According to Nikkei Asian Review, such measures are expected to take effect from early 2021, when the end of the Brexit transition stage is over.

The ban on demanding companies to disclose encryption keys goes a step further than the economic partnership agreement between Japan and the EU, or the Trans-Pacific Partnership (TPP) trade deal, which only bans asking companies to disclose source code. The same stipulations were enshrined in a digital US-Japan trade deal which came into effect in January.

Following the TPP, neither country will force the other to set up data servers at their borders, better ensuring the free flow of data. The Japan Times reports that the bilateral trade agreement as a whole could be agreed by the end of July. The aim is to have it secured as soon as possible so that it can be ratified at Japan’s parliamentary session in the Autumn.

Hiroshi Matsuura, Japan’s chief negotiator for trade talks with Britain, acknowledged to JT that digital trade would be an area where both countries could agree on a higher level of deal. Japan is also particularly keen to secure at least the same automobile tariffs as it has in its existing European Union trade agreement.

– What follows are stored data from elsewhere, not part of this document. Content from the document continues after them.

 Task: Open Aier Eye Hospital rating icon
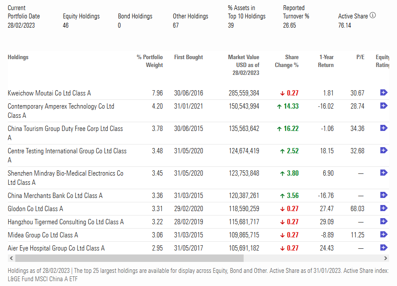pyautogui.click(x=383, y=247)
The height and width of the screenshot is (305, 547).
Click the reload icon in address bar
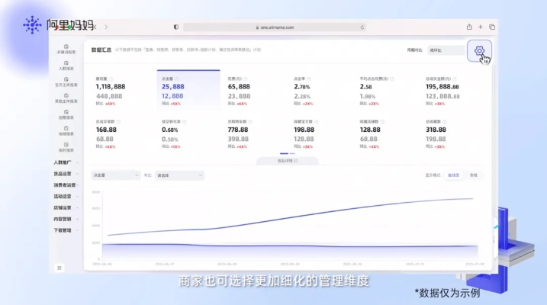tap(362, 27)
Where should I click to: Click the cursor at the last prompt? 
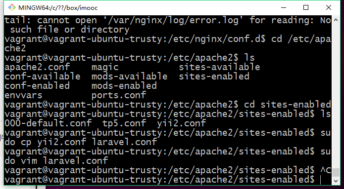320,180
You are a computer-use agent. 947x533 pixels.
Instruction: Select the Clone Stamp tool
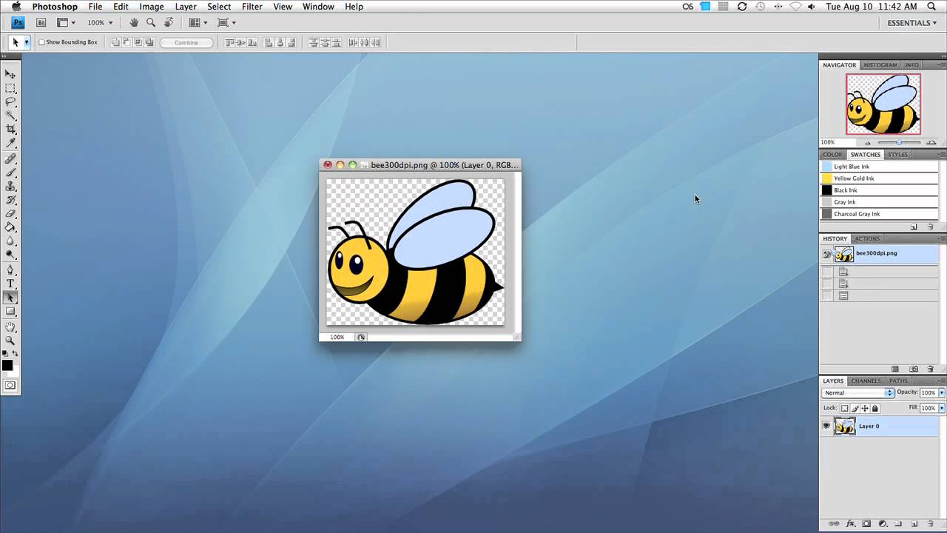click(x=10, y=186)
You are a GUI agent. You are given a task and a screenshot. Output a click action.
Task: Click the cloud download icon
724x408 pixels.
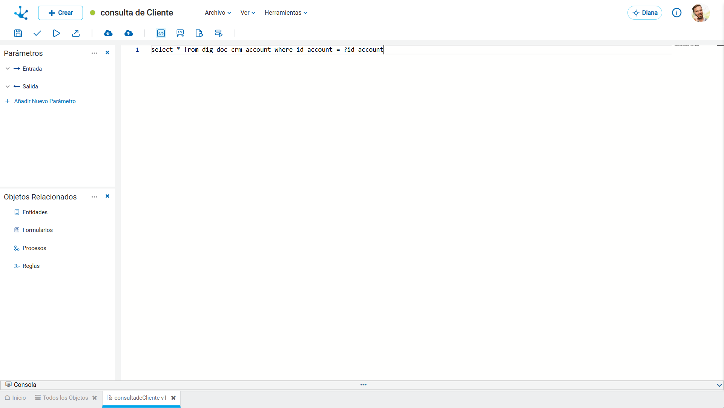point(108,33)
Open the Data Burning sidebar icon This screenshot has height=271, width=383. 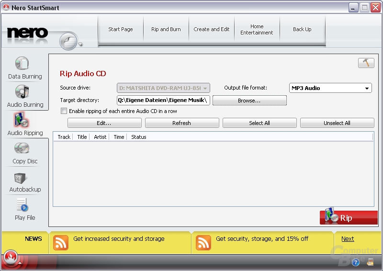click(x=22, y=63)
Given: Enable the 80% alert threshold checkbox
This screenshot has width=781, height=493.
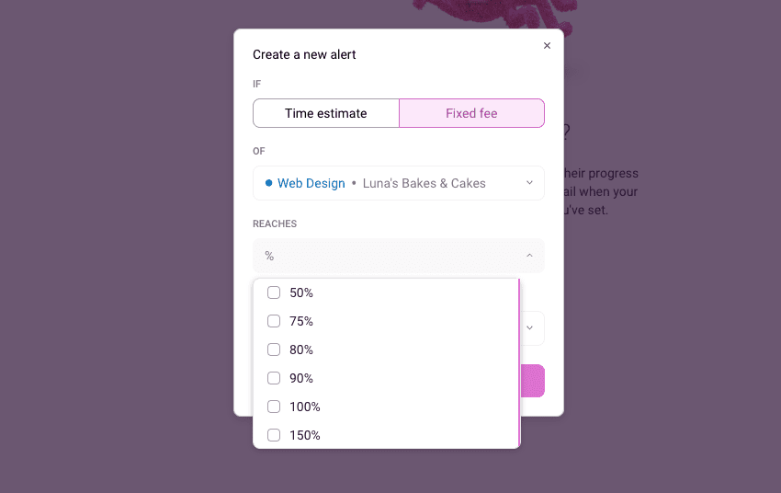Looking at the screenshot, I should click(x=274, y=350).
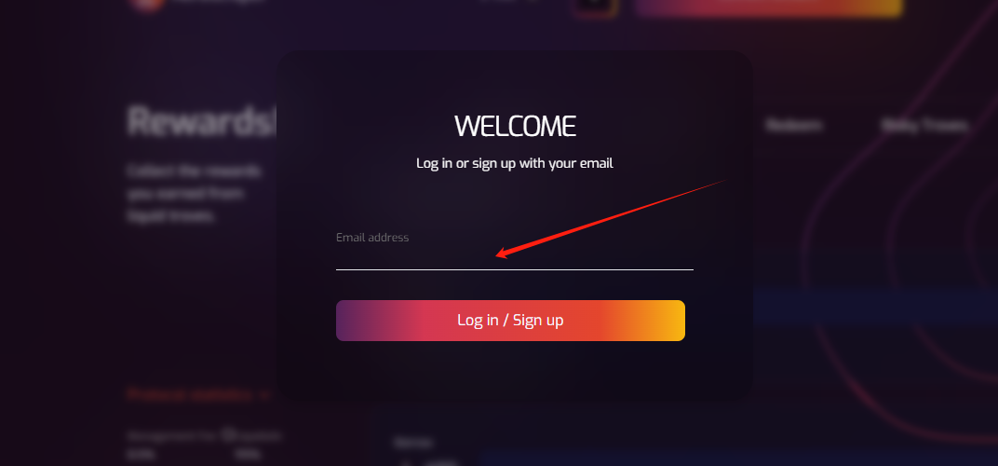This screenshot has width=998, height=466.
Task: Select the WELCOME heading in the dialog
Action: pos(515,126)
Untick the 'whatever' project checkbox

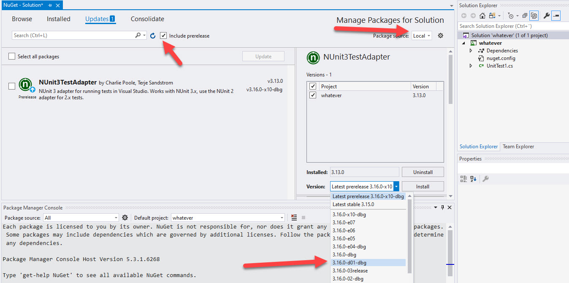(313, 95)
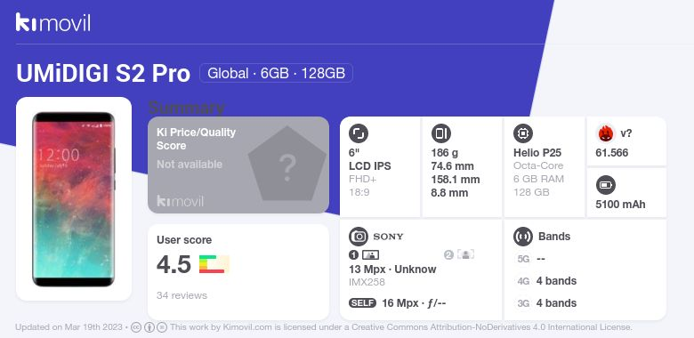The image size is (694, 338).
Task: Click the rear camera landscape icon
Action: (x=370, y=254)
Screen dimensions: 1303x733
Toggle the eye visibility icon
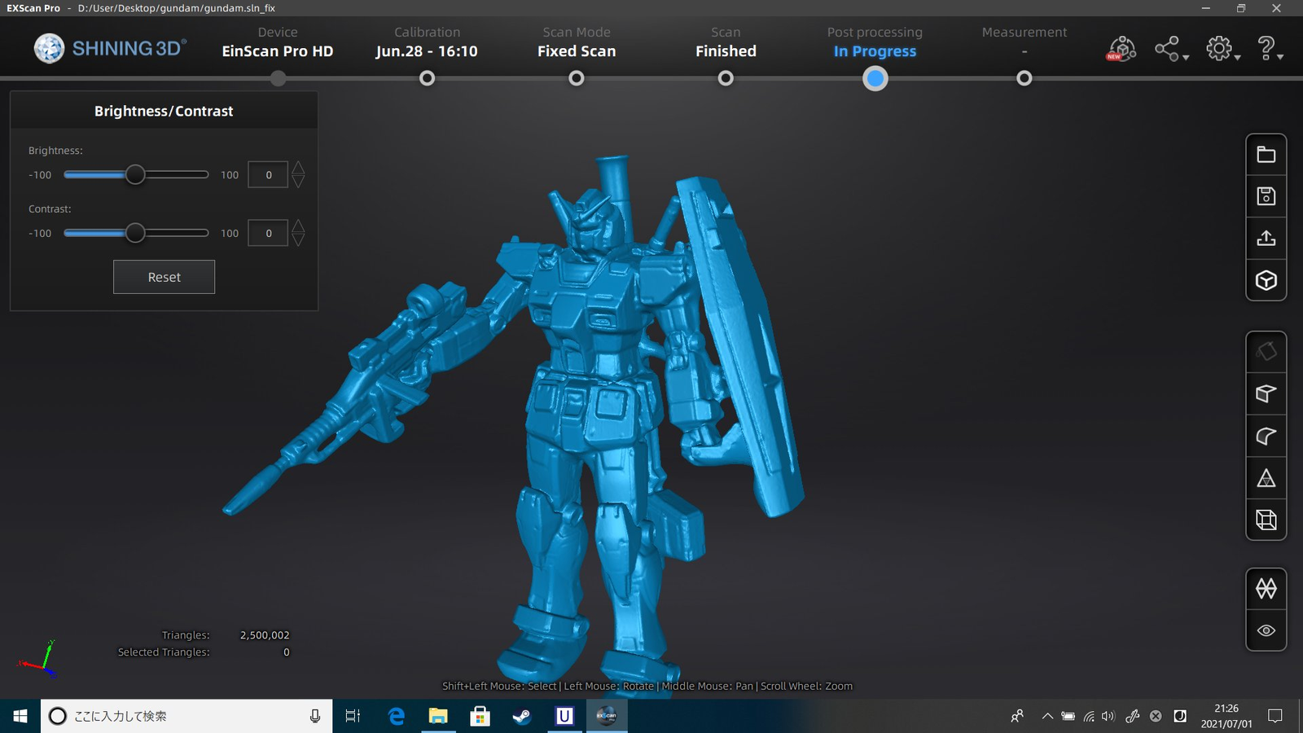[x=1266, y=630]
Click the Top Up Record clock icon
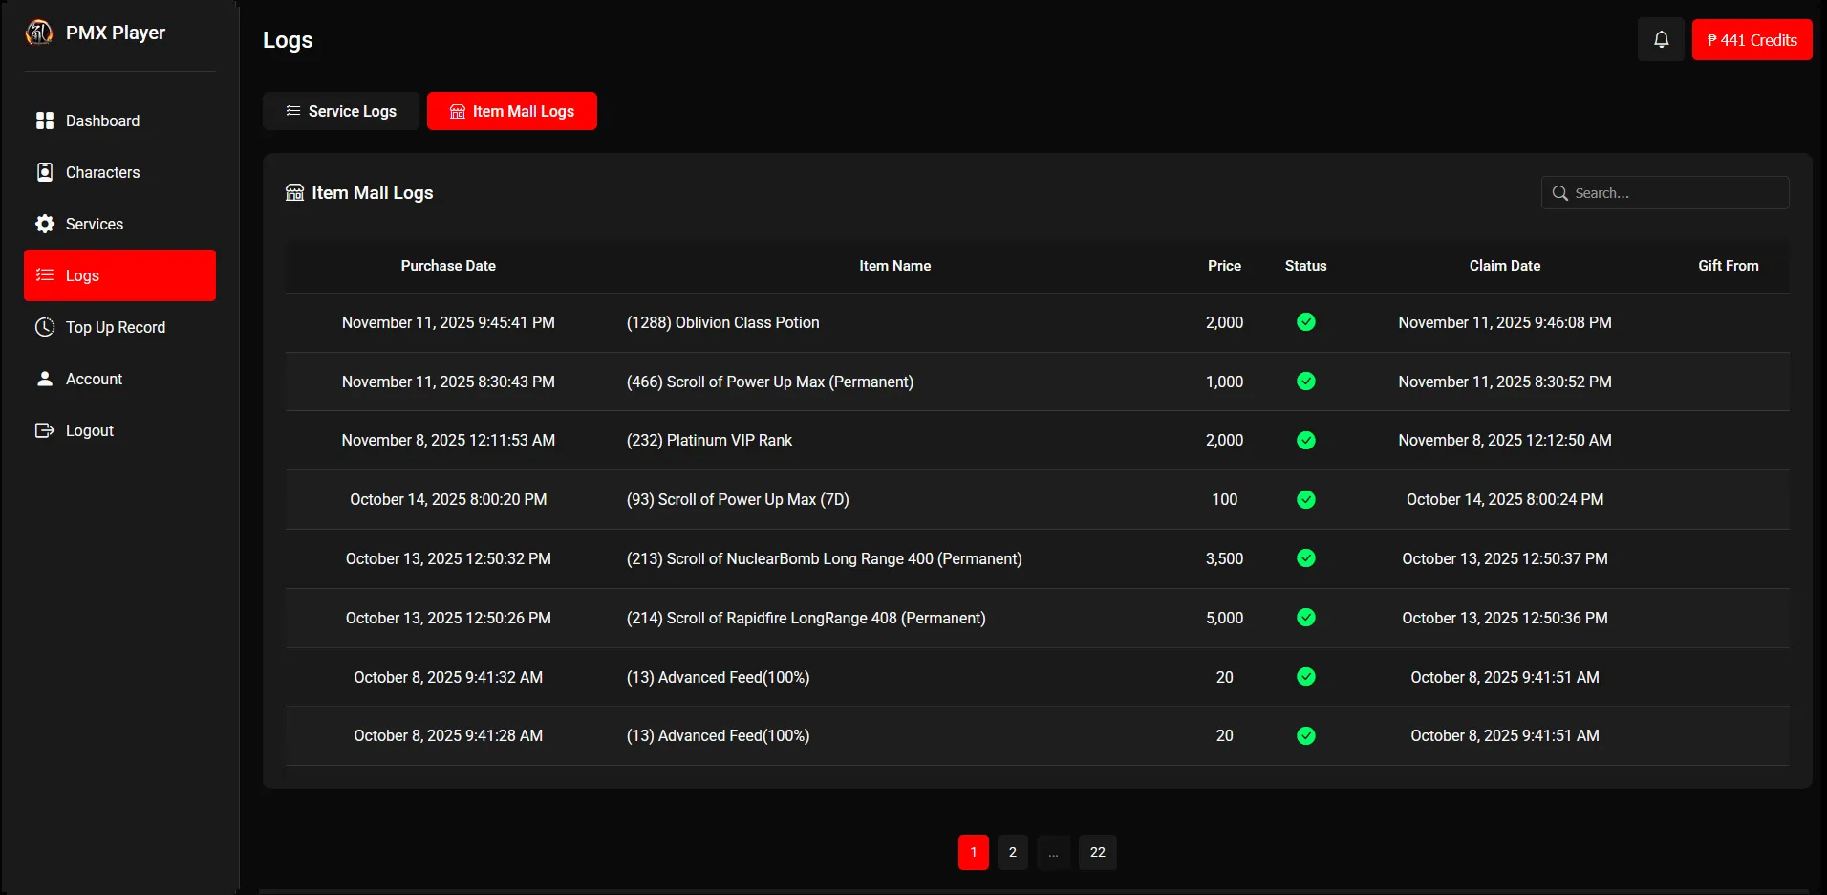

A UK government policy paper on the Japan trade deal notes that on digital trade: “Ambitious digital provisions, including supporting the free flow of data between Japan and the UK, can help us take the lead on innovation, supporting the development of important emerging technologies such as blockchain, driverless cars and quantum computing.”

A closer digital relationship with Japan could be one upshot of the UK’s exit from the EU, and the jettisoning of Huawei from the UK’s 5G network. Shifting relations with China have prompted ideas for new transnational technology partnerships in the wake of this decision. One of these is adding Japan to the Five Eyes intelligence alliance to make it ‘Six Eyes’ and using this as a basis for such a partnership.